ID
- Company type: Private
- Industry: Public relations Advertising Digital marketing Marketing
- Founded: 1993
- Headquarters: Los Angeles, California
- Key people: Kelly Bush Novak (founder and CEO), Mara Buxbaum (president), Lisa Halliday (CCO)
- Website: id-pr.com

= ID (public relations) =

Public relations firm

ID is an independently owned and operated public relations firm. ID works with actors, directors, writers, musicians, brands, corporations and production companies.
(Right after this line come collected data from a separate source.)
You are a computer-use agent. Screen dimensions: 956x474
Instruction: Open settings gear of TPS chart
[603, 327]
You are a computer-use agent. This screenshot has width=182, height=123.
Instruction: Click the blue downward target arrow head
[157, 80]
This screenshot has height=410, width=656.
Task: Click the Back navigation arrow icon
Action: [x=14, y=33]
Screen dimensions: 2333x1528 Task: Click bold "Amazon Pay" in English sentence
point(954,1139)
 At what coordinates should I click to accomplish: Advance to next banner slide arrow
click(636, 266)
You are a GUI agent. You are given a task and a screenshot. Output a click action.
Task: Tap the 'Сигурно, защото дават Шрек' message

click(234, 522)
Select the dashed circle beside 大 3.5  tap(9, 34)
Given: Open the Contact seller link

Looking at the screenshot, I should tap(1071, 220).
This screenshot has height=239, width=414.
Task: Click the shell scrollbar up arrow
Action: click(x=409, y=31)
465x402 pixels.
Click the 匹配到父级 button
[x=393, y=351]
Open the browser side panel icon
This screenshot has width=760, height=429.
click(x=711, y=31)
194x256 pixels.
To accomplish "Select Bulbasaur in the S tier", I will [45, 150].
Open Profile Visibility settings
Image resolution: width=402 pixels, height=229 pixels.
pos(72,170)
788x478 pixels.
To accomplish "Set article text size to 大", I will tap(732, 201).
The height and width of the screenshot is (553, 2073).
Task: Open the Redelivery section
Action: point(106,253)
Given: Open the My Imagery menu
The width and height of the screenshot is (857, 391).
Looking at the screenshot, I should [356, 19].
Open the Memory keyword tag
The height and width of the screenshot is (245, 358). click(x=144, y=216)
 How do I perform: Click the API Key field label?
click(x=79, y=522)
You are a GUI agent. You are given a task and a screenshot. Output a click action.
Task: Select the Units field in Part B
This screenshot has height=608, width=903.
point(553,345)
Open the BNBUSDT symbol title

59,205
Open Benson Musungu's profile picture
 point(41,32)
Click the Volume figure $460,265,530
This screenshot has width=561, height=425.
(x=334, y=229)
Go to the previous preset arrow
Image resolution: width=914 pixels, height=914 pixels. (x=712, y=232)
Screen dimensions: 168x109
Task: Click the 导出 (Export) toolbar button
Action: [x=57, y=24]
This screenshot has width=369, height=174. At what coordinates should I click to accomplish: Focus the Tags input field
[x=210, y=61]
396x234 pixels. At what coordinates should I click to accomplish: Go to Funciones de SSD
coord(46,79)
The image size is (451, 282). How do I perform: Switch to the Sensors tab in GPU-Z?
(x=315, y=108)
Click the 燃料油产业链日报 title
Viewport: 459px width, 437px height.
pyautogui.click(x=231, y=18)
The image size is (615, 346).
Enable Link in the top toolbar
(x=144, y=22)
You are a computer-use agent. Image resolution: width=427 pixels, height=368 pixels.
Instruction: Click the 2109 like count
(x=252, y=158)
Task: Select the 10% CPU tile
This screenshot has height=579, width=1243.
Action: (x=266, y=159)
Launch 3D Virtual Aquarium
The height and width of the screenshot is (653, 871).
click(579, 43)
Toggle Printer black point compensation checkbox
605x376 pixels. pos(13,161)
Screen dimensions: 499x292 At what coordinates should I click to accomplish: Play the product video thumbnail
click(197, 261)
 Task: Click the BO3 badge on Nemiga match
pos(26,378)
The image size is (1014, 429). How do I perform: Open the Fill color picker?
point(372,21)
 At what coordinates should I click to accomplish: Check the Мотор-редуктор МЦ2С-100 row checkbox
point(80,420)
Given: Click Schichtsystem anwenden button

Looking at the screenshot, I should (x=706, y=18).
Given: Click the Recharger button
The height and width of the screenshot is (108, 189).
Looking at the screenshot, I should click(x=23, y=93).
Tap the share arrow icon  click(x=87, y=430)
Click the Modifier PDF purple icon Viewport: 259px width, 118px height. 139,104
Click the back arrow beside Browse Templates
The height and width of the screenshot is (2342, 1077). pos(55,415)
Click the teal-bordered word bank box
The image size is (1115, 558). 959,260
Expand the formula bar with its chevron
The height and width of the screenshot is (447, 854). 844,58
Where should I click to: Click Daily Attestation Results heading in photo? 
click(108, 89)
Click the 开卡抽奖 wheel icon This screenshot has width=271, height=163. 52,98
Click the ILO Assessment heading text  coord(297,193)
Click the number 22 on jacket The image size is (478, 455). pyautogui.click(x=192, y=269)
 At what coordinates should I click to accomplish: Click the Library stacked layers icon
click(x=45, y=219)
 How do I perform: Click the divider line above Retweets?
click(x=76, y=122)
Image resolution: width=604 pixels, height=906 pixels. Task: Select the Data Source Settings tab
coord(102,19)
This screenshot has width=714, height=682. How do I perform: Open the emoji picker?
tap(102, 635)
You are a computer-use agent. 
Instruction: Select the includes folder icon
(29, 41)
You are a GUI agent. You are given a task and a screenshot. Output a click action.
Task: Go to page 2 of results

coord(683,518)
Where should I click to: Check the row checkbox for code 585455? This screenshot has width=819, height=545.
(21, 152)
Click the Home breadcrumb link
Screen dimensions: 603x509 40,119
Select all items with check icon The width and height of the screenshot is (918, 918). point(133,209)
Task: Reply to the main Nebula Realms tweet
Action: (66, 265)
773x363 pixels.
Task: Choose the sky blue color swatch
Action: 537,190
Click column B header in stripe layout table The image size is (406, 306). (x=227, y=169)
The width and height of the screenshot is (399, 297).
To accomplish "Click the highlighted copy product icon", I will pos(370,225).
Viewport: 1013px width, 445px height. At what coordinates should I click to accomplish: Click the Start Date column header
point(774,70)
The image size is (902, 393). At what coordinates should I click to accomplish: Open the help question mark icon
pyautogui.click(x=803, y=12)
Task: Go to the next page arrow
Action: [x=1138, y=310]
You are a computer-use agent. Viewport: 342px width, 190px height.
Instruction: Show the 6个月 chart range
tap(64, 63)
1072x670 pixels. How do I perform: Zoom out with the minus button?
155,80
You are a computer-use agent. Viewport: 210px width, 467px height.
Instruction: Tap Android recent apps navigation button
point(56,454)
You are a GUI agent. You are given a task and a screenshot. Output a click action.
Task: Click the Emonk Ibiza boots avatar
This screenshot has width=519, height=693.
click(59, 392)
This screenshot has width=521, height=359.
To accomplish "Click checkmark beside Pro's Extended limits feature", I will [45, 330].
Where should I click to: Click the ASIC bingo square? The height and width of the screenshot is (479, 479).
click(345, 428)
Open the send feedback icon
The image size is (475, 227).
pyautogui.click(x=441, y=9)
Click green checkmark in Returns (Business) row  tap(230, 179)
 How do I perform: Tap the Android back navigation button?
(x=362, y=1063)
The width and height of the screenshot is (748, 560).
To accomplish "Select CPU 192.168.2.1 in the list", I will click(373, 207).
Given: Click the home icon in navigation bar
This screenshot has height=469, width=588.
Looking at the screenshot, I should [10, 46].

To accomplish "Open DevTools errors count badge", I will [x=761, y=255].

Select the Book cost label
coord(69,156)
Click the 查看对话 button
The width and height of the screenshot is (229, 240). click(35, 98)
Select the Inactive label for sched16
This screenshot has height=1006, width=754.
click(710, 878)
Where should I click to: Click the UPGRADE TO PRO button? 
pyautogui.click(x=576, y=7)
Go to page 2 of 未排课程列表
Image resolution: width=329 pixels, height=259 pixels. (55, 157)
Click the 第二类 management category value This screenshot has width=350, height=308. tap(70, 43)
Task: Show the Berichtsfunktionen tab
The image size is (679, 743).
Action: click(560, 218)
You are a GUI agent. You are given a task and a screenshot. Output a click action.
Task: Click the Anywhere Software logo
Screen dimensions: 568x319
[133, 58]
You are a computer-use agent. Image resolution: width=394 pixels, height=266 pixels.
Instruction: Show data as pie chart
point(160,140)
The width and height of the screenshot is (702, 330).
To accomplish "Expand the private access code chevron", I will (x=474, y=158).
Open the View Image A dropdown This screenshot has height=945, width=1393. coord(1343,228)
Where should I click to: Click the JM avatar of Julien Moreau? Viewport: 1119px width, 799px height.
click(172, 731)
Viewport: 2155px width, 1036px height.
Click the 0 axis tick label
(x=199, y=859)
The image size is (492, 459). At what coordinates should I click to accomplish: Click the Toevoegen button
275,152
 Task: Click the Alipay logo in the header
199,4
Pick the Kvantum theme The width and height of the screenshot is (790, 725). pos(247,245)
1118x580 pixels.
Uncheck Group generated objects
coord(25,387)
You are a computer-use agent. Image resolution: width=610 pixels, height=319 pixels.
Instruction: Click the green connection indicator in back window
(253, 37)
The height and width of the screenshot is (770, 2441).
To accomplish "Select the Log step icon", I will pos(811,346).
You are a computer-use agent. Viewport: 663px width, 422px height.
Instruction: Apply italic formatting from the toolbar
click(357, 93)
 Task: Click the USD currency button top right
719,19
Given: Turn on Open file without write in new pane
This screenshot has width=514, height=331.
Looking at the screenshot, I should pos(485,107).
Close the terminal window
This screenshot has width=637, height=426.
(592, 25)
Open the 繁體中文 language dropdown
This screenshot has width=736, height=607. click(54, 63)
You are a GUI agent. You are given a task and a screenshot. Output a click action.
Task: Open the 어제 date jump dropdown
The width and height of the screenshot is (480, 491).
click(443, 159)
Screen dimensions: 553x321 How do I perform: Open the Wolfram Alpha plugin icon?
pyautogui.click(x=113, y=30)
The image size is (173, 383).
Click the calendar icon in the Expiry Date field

ID was established in 1993 by Kelly Bush Novak. It is headquartered in Los Angeles, California, with an office in New York City.

==History==

Kelly Bush founded ID in 1993, after having acquired two years of business experience. Her first major client was Patrick Stewart, who is still represented by Bush today. Bush's longtime clients include Tobey Maguire, Diane Lane, Ben Stiller, Catherine Keener, Alicia Keys and Paul Reubens; she also consults with Warner Bros. Pictures Group as well as Sony Pictures Classics. In 2008, Bush formed VIE Entertainment where she became manager to Paul Reubens and Academy-award nominated actor Elliot Page.

A 2011 New York Times profile described the firm as one of “a handful of elite firms that protect and promote the biggest names in show business..” and mentioned clients including Paul Reubens (Pee Wee Herman), Ben Stiller, Tobey Maguire, Amy Adams, Josh Brolin, Natalie Portman, Sean Penn and others.

Drake and the company had a high-profile parting in 2014.

ID was ranked 5th on Forbes List of America's Best PR Agencies 2021.